EU asylum rules provide the answer: Many Iraqis lodged their asylum claims in Greece because they had no other choice. Because of its location, Greece is the most favorable entry point to the EU for Iraqis. And the EU system, known as Dublin II, dictates that claims are generally assessed in the first EU state a person enters.

An Iraqi Kurd from Kirkuk told me of his predicament: "I wanted to go to another country to seek asylum, but a friend told me that because they took my fingerprints, they would send me back to Athens. I have now been here a month without papers. Now I am in a hole. I can't go out. I can't stay. Every day I think I made a mistake to leave my country. I want to go back, but how can I? I would be killed if I go back. But they treat you like a dog here. I have nothing. No rights. No friends."

The Dublin system fails to consider the legitimate interest asylum seekers have in choosing where to apply and unfairly allocates the burden of processing claims to the states on the EU's external frontiers.

Left nearly alone to bear the Iraqi refugee burden in Europe, both Sweden and Greece have reacted in ways that are as unfortunate as they are predictable. Sweden has become much less generous in offering asylum. By the first trimester of 2008, it was granting only 25 percent of requests. The result? The number of Iraqi asylum applicants in Sweden fell by half in the first half of 2008.

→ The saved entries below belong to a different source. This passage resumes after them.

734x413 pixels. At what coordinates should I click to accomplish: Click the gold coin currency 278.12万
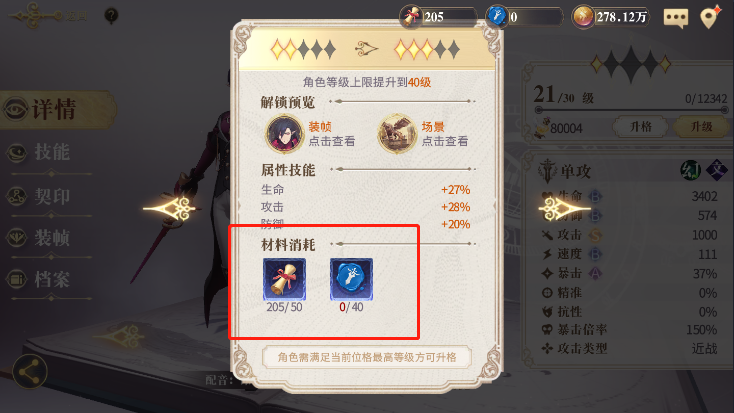tap(611, 17)
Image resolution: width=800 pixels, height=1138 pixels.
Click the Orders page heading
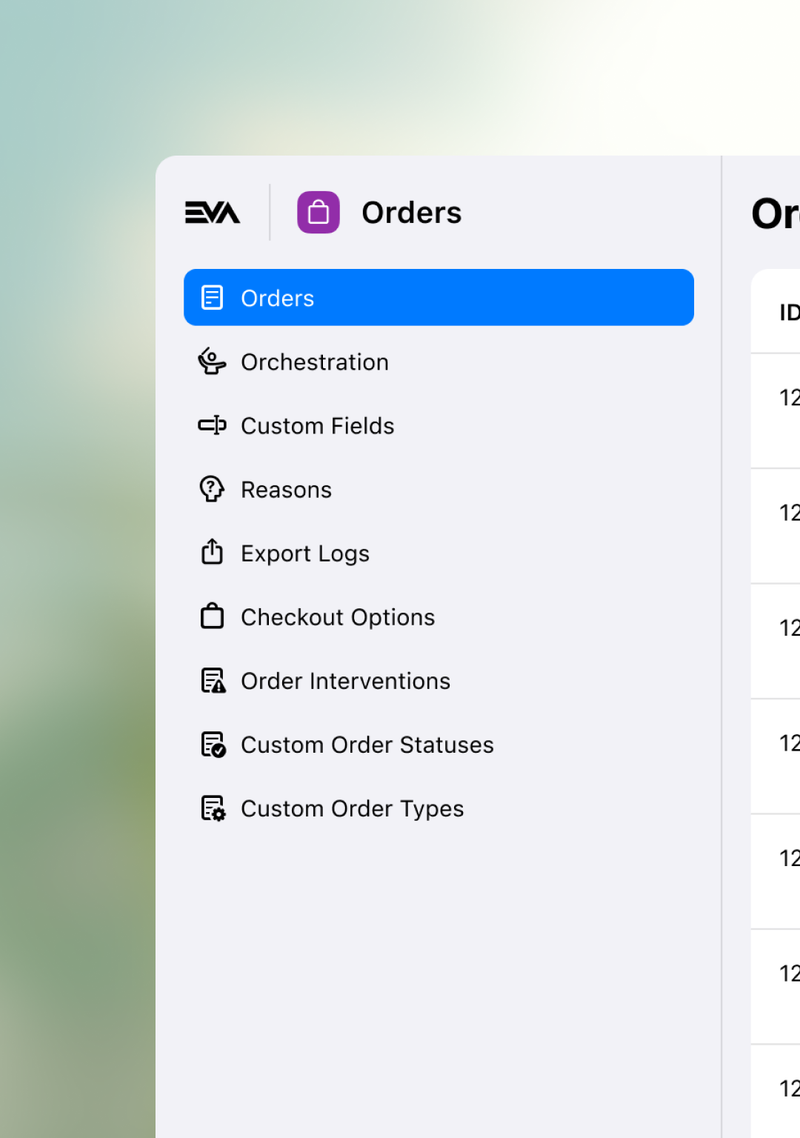(x=775, y=213)

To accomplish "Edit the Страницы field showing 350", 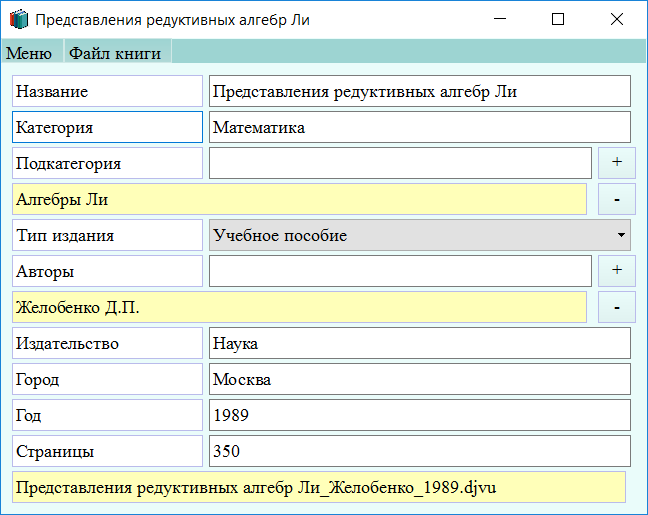I will tap(420, 451).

Greece has taken the approach, documented in a Human Rights Watch report to be released next week, of systematically rounding up and detaining migrants in dirty, overcrowded conditions in the border region with Turkey and forcibly and secretly expelling them to Turkey. Coast Guard officials push migrants from Greek territorial waters, sometimes puncturing inflatable boats or otherwise disabling their vessels. For those managing to gain a foothold in Greece, the authorities block access to asylum procedures and deny nearly all asylum claims.

A 34-year-old Iraqi Turkoman from Kirkuk who said that he made 10 attempts to cross into Greece before succeeding provides a typical example among the scores of interviews collected by Human Rights Watch: "One time I crossed the river into Greece and arrived in Komotini. They put us in jail for five days and then took us to the river and pushed us back. We were 60 persons. They put us in a small river boat with a motor in groups of 10. They did it in the middle of the night. It was raining hard and the Greek police started beating us to make us move more quickly. I saw one man who tried to refuse to go on the boat, and they beat him and threw him in the river. They beat us with police clubs to get us to go on the boat."

The Turkish border authorities likewise abuse migrants, detaining those pushed back by Greece in degrading conditions. These migrants have no real opportunity to seek asylum in Turkey and are often detained indefinitely. Turkey continues to return Iraqis to Iraq without giving them a genuine chance to seek protection.

As the UN High Commissioner for Refugees has urged, EU states should suspend transfers of asylum seekers back to Greece and examine their claims themselves. They should resume such transfers only when Greece meets EU standards on detention, police conduct and asylum access, and when Greece stops forcibly returning people who would face inhuman and degrading treatment in Turkey or persecution in their countries of origin.

A more equitable and better-managed approach by the EU would reduce the burden on Sweden and Greece and better protect Iraqi refugees. But the EU's failures in equitable burden-sharing do not relieve Greece of its responsibility to treat people humanely and its obligation not to return refugees and asylum seekers to a risk of degrading treatment, persecution, or worse.

Bill Frelick is the refugee policy director at Human Rights Watch and author of "Stuck in a Revolving Door: Iraqis and Other Asylum Seekers and Migrants at the Greek/Turkey Entrance to the European Union."